- **PASSAGE TO READ**:
********

If you don’t believe the social scientists and psychologists who insist we’re experiencing a blurring of all boundaries—geographical, social, cultural, sexual, even those between past and present—come on down to this section of the Montrose, where you can have it all. Parts of Houston and the world may be balkanized into gated communities, but here prosperous gays dine next to families with testy babies, and River Oaks teens shop for dog collars and handcuffs. It’s worth spending a sunny day poking through the shops and sampling the restaurants just to keep in touch.

The best way to explore the changes here is to make a loop, starting with a cup of coffee at the Empire Cafe (1732 Westheimer), partly because it’s good and partly because the place is the creation of Smoot Hull, the thirtysomething entrepreneur who’s most responsible for altering the character of this stretch of Westheimer. Hull, a native Texan back from a sojourn in California, opened the Empire in 1994 and transformed what had been a pretty rough gay bar into a Generation X—yuppie mecca. Comfortingly cool—wood blinds, polished wood tables, burnished concrete floors—the Empire was gentle in the morning, sultry in the afternoon, and hopping at night. The place made it easier to while away a few hours haunting the nearby junk stores too. Stretch your legs west these days and you can see how one thing led to another: As you move toward River Oaks, the offerings get pricier, more seductive, and depending on your attitude toward the adventure of junking, easier or too easy to find.

********

- **GIVEN INSTRUCTION 1**: Name every kind of boundary that the passage about the Montrose says social scientists and psychologists believe is blurring.
- **GIVEN INSTRUCTION 2**: Carry the passage about the Montrose forward from its final sentence.
The entries that come next have nothing to do with this.

Word and element location data:
********

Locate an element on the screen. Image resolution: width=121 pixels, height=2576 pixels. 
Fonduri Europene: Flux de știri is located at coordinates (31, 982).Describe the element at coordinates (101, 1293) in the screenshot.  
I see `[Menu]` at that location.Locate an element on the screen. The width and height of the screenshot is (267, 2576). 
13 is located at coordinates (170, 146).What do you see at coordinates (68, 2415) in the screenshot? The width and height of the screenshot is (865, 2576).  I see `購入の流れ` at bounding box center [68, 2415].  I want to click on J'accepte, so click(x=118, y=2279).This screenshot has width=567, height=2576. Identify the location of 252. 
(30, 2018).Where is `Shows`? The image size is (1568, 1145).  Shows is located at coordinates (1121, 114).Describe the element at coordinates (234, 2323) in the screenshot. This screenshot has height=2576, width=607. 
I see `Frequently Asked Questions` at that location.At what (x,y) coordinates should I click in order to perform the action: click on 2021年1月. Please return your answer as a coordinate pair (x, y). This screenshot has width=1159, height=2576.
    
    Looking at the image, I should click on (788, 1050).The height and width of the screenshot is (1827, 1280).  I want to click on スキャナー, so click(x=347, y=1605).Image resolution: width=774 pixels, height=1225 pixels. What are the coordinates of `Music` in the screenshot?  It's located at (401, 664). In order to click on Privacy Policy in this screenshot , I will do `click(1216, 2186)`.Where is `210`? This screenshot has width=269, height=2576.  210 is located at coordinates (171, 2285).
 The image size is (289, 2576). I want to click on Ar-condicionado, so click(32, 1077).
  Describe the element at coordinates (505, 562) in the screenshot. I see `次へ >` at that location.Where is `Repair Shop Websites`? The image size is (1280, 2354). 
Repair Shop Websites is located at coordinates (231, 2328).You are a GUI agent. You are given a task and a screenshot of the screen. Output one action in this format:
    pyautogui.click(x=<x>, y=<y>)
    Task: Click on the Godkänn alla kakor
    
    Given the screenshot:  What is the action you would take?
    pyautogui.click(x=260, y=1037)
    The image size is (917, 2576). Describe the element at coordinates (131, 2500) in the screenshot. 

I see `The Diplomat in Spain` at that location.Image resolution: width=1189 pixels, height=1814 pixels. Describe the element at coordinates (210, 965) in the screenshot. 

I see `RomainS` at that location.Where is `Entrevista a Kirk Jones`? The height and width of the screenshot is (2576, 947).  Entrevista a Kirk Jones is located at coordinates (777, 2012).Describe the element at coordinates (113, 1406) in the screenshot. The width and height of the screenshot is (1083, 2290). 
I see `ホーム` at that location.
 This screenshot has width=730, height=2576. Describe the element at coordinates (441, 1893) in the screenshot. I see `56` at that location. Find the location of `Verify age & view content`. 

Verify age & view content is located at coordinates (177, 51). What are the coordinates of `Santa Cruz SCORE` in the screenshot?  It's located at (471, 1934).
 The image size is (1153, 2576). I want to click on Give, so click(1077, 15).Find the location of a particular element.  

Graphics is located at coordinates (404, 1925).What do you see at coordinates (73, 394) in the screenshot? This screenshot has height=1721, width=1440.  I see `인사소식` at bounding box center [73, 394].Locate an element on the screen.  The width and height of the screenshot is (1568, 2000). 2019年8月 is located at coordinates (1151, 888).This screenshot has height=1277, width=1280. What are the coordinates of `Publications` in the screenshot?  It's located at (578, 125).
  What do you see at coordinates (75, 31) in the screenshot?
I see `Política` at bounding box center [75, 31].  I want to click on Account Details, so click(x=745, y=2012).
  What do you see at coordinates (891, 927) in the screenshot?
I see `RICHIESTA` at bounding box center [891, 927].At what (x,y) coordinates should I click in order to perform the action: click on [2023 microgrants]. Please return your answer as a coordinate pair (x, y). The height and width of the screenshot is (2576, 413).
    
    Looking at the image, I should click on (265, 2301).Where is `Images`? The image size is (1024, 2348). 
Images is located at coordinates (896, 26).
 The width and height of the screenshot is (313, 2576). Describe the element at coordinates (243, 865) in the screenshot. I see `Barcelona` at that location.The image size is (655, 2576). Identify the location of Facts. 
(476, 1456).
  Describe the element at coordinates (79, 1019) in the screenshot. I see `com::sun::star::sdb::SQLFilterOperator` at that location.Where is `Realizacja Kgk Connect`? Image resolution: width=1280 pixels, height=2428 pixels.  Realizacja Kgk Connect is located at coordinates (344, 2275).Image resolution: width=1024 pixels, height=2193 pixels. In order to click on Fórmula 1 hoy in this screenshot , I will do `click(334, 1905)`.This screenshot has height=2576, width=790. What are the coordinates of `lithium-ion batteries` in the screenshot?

********

- **RESPONSE 1**: Geographical, social, cultural, sexual, and those between past and present.

- **RESPONSE 2**:
Collectors of Arts and Crafts furnishings and architectural antiques will wonder how they ever lived without the Emporium (2515 Morse, just off Westheimer) and how, once they’ve found it, they will ever be able to support their habit. If you have an older house, this rambling two-story space has everything you’ve ever wanted to restore or replace, from bath fixtures (twenties bathtubs, forties sinks, period reproductions) to windows and doors and even columns for your Craftsman bungalow or River Oaks swankienda. A recent best buy: a lovely set of bentwood chairs with cutout backs for $75 each. Old snowshoes and ice skates are also featured here, ostensibly for decorative purposes, though in Houston their evocative powers would seem somewhat limited.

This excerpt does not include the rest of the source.